Extracted text ▸
____

I did get to go see my Dr. today (I had to cancel the one appointment) and she was real accommodating in trying to find out what the problem is. She is running some blood tests to check my thyroid, estrogen, (I insisted on that one) other hormones, blood sugars, (which I already know are in good shape from a recent test), whatever it is they check for rheumatoid (sorry, I know this is mis-spelled) arthritus (she noticed my joints were swollen), and various other stuff I can't recall at this time. 

She also had me take a questionair to determine if I am depressed; I sort of broke down in tears in her office. I did tell her I was suffering from some depression, I knew that, but had related it to a medication I had been taking for a few months. (of which has a noted side effect of causing mood swings and depression) 
Because I haven't taken this medication in over a month, she was convinced this wasn't the cause, or rather, the ongoing reason of my observed depression. 
The little written test I took showed some moderate depression and she prescribed me Cymbalta. 

I am very hesitant of taking this medication, but she assured me it isn't known to cause weight gain, fatigue, mess with cycle functions, (infact, she stated it was known to give one pep) or cause space-cadet type symptoms. 

She didn't think this was the overall problem of my problems, but thought the depression could be causing a vicious cycle with the fatigue, pain, and depression. 

I have a lot of stressful situations going on in my life and am afraid to admit, I've been having coping issues with some of it. I thought I could fight the depression on my own, but that's not going to happen apparently. Oh and I am in therapy; I've been in for quite awhile. (just not on medication)

As far as the physical stuff, I have an appointment on Friday to see an allergist and my Dh's mother is going to meet with her holistic-doc to see if he'll see me when we go down to visit for the X-mas visit. 

I follow up with her in 3-weeks. I will update then, or when new information arrives, if anyone is interested. 

Thank you all for *listening* and helping me with my problems.


----------



## Sandie_Zitkus (Nov 6, 2007)

Thank you for the update sweetie. I hope they find out soon. When you mentioned swollen joints the first thing that popped into my head was Lyme Disease. Do you have the problem where you live?? It was just a thought - I don't mean to scare you. Just do a search on Lyme disease symptoms - I could be completely off the mark. 

Keep us updated - I'm interested in how you are.


----------



## Tina (Nov 7, 2007)

Sorry you're having such a rough time, Aliena. I understand the difficulty of going in different directions when you're so very exhausted. School, while also fun, can be very draining. Add your internship on top of it and you must be wiped out.

How are you doing now, and have you heard anything back?


----------

____

Supplied information ▸
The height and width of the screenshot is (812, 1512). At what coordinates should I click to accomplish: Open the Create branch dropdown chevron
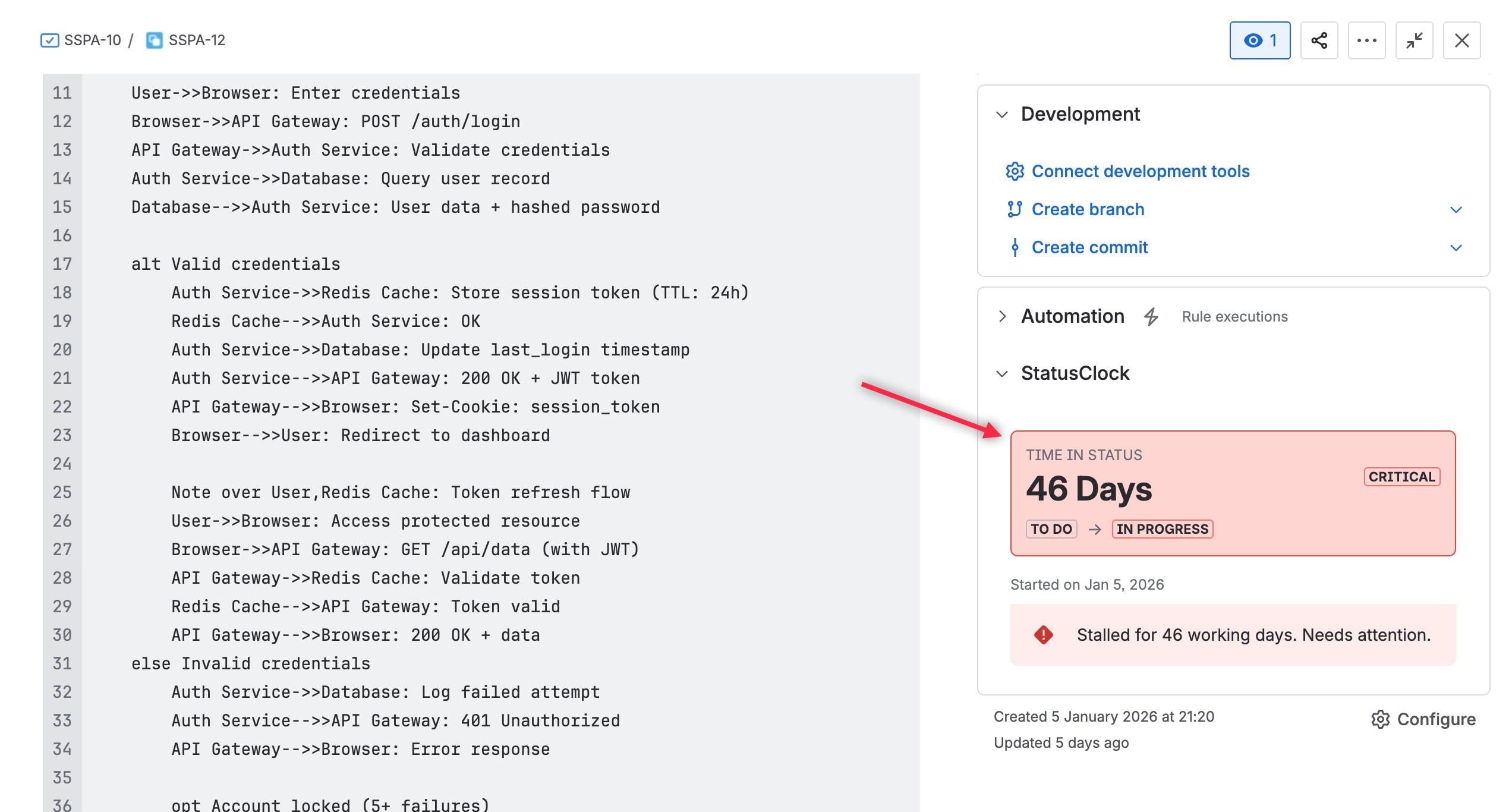[1456, 209]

____

Aim of the exercise ▸ Can you reproduce, word for word, the stretch of the forum thread from "Because I haven't" through "my observed depression."? The data plays no role here.

The answer ▸
Because I haven't taken this medication in over a month, she was convinced this wasn't the cause, or rather, the ongoing reason of my observed depression.